Let’s focus on one interesting part of the report – the observation that what’s being traded here is money that no one actually sees. How can this happen?
Here’s the background.
The issue has to do with tax incentives the state’s Economic Development Authority (EDA) awards to businesses relocating to, or staying in, New Jersey. The basic and constructive idea is that the arrangements are a net benefit to the state in terms of job creation and taxes in the years ahead. And the implication is that without the incentives, companies would leave, or not come here.
Some think that the EDA literally gives companies money – perhaps in a paper bag – like a drug deal. Not so. The money awarded is in the form of tax credits. Or in other words, companies pay less in taxes down the road,
This presents an intriguing problem; one the task force report explains.
” … Tax credits are essentially forgiveness of future tax liability, the funds represented by the credit are never paid into the treasury. …”
This means that the awarded credits, or shall we say, money, doesn’t seem real. No “real” money is given out. No cash leaves the state treasury. Companies just pay less in taxes in the future.

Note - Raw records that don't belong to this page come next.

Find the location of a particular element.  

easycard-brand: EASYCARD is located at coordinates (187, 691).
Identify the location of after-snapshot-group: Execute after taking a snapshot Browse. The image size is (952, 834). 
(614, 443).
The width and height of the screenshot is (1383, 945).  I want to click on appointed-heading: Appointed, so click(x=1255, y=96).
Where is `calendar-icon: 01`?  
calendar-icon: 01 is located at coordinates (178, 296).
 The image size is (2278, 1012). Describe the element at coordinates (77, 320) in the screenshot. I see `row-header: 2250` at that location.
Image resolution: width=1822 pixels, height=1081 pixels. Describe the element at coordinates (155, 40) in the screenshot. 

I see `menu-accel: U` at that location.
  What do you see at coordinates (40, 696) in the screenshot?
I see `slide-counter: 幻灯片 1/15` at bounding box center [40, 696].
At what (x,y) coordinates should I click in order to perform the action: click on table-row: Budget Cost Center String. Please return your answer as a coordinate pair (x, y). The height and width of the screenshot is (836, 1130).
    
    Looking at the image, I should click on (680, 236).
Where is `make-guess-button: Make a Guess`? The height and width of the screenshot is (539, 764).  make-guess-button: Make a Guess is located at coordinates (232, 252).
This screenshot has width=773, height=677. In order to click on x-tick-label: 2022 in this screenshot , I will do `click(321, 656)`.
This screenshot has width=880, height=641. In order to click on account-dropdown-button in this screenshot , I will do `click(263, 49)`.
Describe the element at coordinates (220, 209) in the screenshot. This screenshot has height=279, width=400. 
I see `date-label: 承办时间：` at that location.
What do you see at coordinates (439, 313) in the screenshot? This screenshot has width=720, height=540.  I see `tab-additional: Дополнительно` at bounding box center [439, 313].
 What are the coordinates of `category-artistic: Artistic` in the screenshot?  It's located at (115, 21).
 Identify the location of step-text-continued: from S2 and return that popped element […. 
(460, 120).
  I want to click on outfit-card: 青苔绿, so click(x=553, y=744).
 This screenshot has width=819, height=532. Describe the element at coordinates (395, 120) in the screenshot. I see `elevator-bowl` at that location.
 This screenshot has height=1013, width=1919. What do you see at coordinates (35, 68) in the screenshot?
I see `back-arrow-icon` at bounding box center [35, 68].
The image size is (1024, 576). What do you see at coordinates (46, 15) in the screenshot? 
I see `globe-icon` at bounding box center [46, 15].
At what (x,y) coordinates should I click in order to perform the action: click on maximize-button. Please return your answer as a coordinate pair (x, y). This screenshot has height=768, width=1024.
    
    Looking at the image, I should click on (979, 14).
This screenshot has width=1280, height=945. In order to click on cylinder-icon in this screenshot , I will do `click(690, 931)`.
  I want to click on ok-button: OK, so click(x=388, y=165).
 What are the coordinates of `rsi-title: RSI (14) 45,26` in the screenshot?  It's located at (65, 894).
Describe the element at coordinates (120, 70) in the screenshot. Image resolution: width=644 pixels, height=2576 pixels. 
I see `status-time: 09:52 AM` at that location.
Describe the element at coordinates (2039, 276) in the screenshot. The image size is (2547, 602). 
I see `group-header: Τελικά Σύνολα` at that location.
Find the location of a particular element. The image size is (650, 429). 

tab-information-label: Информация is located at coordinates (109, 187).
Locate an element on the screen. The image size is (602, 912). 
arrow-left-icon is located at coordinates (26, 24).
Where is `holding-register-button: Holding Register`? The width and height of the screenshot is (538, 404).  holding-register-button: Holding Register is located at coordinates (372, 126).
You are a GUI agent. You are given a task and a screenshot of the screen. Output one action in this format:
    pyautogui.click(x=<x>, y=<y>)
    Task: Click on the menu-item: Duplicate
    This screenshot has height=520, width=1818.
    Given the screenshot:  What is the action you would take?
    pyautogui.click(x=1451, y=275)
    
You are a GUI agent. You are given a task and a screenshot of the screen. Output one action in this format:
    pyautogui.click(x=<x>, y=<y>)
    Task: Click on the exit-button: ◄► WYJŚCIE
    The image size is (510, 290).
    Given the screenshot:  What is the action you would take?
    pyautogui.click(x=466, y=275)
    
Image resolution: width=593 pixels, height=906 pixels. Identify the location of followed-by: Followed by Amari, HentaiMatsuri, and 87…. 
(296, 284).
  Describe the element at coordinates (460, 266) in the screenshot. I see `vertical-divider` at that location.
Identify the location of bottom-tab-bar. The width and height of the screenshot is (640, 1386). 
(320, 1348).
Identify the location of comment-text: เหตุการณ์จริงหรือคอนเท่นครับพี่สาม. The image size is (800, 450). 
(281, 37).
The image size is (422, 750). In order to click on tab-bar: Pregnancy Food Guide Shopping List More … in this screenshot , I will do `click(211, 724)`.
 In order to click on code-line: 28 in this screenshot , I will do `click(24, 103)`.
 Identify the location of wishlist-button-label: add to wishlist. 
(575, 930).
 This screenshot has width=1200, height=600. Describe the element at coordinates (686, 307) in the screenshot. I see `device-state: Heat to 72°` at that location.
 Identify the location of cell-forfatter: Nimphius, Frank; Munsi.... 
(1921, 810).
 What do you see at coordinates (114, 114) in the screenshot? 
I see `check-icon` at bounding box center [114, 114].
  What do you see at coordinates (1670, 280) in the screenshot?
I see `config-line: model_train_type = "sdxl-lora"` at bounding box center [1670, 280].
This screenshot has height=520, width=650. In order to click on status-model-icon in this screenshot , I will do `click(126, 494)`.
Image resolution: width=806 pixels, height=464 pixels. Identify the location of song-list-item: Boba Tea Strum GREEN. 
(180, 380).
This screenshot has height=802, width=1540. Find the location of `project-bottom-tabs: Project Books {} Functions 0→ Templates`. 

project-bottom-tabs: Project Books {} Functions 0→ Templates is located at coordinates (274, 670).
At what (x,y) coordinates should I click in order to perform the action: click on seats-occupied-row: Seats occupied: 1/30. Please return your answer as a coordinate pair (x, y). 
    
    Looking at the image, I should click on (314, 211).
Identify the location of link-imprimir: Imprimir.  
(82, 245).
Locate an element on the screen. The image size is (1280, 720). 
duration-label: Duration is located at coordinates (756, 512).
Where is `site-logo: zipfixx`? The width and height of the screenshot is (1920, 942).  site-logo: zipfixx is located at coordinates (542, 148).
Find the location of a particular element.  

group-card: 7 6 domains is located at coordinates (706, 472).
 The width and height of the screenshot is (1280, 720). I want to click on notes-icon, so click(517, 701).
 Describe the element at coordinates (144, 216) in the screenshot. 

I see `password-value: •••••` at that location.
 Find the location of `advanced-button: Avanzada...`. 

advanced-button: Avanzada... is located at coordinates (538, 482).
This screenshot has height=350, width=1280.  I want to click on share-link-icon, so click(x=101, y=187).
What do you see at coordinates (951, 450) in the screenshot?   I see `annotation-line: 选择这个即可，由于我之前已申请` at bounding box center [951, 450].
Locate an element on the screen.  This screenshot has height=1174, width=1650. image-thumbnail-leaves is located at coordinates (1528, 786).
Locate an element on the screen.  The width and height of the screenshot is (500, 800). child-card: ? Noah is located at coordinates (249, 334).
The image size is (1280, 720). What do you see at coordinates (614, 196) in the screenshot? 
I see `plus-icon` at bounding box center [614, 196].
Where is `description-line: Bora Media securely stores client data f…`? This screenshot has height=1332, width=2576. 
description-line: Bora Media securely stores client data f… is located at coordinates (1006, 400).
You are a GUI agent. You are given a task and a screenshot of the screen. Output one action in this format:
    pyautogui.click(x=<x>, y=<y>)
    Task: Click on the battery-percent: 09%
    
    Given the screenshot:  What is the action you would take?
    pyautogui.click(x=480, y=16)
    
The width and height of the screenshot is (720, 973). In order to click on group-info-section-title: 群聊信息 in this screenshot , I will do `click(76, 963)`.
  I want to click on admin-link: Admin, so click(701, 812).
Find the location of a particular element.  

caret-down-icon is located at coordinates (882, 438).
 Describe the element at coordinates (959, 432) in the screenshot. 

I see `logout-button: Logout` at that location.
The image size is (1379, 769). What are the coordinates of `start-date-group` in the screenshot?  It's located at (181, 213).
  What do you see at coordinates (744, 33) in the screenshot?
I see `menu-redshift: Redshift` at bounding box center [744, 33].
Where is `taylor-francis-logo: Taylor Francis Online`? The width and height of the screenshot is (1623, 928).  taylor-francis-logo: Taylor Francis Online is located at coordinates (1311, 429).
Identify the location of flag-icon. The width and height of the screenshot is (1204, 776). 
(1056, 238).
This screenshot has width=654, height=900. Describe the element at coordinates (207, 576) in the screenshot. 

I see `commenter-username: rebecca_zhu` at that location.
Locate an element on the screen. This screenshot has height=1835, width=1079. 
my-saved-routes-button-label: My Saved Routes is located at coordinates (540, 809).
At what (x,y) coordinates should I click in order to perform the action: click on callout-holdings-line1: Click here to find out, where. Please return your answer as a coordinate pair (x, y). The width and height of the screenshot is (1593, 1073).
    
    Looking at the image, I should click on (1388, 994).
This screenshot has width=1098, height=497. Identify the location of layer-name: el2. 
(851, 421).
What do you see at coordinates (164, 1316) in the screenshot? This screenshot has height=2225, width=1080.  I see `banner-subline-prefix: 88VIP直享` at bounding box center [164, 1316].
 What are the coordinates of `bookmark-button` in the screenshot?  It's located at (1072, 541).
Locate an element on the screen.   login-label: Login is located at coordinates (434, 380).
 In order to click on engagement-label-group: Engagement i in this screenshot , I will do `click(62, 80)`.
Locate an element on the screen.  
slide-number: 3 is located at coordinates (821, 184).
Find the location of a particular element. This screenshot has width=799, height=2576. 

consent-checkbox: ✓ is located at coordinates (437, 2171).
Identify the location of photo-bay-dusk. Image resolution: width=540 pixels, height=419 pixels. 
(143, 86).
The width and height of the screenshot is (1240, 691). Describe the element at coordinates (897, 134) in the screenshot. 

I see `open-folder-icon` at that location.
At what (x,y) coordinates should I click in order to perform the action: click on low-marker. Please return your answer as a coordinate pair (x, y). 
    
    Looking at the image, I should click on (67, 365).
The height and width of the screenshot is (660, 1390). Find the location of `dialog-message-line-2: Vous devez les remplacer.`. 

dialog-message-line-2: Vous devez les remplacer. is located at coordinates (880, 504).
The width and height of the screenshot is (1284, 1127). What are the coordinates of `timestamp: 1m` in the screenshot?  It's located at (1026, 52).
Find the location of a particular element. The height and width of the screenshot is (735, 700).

The implication here is that because the money is not “real,” it encourages the EDA to award grants without proper diligence. The report used the phrase, “getting to yes.” That means that the overriding goal of the EDA staff is to approve grant applications – get to “yes,” as opposed to getting to “no.”
The latest report highlights significant problems in how the EDA has gotten to “yes” over the years.
It points to cases in which grant applicants said they were considering moving to locations outside of New Jersey when they really weren’t. Some might call this deception.
Then, there were related cases in which a company seeking grants to come to the state falsely said it was also looking at sites outside the state. One case cited by the report even spoke of an official backdating letters to maintain this phony facade.
Additionally, the report noted that the EDA makes money – this would be real money – through application fees from companies seeking grants. And get this, the higher the tax credit awarded, the higher the fees to the EDA. So, quite obviously, the EDA reaps “real” money by doling out the “fake” money we just described.
Those who are following all this understand the politics involved.
In short, the governor created the special tax force to review the EDA program partly because many of the grants went to Camden-area companies connected to one of his political adversaries – George Norcross. That is why the task force seems just about totally focused on Camden.
In turn, the state Senate, which is much more favorable to Norcross, has put together a committee of its own to examine the program. This is the group that entertained Norcross as a witness back in November. We say “entertained,” because Norcross was asked no tough questions.
The politics here still has to play out.
And in contrast to the grants being doled out, the politics is all too real.